Fly Left right
Swim one arm Butterfly, alternating 2 strokes with the left arm, 2 strokes with the right arm, and 2 full strokes.
Goals:
- Feel the catch on your hands during arm pull;
- Stretch your hands far ahead and far behind to feel as much water as possible;
- Make the hips movement easier;
- In the full stroke, you integrate these drills.
Fly big toes
Kick Butterfly while keeping your big toes together.
Goal:
- Pay attention to the position of your feet
Fly dolphin
Swim Butterfly with one full stroke followed by four kicks under water keeping the arms fully extended in front.

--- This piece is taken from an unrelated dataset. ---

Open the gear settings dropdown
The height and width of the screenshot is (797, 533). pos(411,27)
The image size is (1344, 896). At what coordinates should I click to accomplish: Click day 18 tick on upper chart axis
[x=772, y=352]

Breathe every fourth kick.
Goals:
- Exaggerate the hip movement;
- Stretch your hands far ahead and far behind to feel as much water as possible;
- Synchronise the 2 kicks with the stroke.
Fly explosion
Swim Butterfly, but after each stroke, jump off the bottom of the pool by driving off with your legs.
Goal:
- Stretch your hands far ahead and far behind to feel as much water as you can.
Fly kick all sides
Kick Butterfly 25m on left side, 25m on back, 25m on right side and 25m on front.
Goal:
- Improve sensation of dolphin like movement through the body.
Fly kick back fly
Kick Butterfly while on your back with your arms up or at your side.
Goals:
- Feel water pressure on your ankles and your feet;
- Improve sensation of dolphin like movement through the body.
Fly kick bottom
Kick Butterfly under the water surface, arms outstretched, hands together.
Goals:
- Make the hips movement easier;
- Pay attention to the position of your feet;
- Streamline.
Fly kick fins
Kick Butterfly with fins. You can use a kickboard.
Goals:
- Increase water pressure on your legs;
- Make the hips movement easier.
- Increase flexibility of ankles.
Fly kick side
Kick Butterfly on your side, with your lower arm above your head or with your arms at your side.
Goals:
- Make the hips movement easier;
- Keep back straight so that movement of whole leg may be felt.
Fly kick socks
Kick Butterfly wearing socks. You can use a kickboard.
Goal:
- Feel water pressure on your forelegs.
Fly kickboard
Kick Butterfly while holding the kickboard at its end, with your face in the water, take a breath every 2 or 4 kicks.
Goals:
- Maintain body position;
- Use back in movement.
Fly lane rope
Swim Butterfly jumping over the lane rope and circling around it.
Goals:
- Pay attention to your body position;
- Strengthen arms.
Fly one arm
Swim Butterfly with one arm, with the other arm fully extended in front. During the arm recovery, aim the hand up toward the ceiling and breathe to the side.
Goals:
- Exaggerate the hips movement;
- Stretch your hands far ahead and far behind to feel as much water as possible.
Fly pablo drill
Lay on your stomach with your arms fully extended in front. Perform 3 Butterfly kicks; on the fourth kick start the Butterfly pull; on the fifth, finish the pull and recover under water. Don’t stop kicking action.
Goals:
- Synchronise the kick with the stroke;
- Pay attention to the finishing part of the pull.
Fly stretch
Swim Butterfly touching your hands in front before the entry and touching them again at the end of the pull just before they exit.
Goals:
- Exaggerate the hips movement;
- Stretch your hands far ahead and far behind to catch as much water as possible;
- Synchronise the 2 kicks with the stroke.
Fly vertical
Kicking Butterfly while on a vertical position.
Goal:
- Feel water pressure on your ankles and on your feet.
Fly whale
Swim Butterfly with fins.
Goals:
- Make the execution of the stroke easier;
- Make the hips movement easier;
- Synchronise the 2 kicks with the stroke.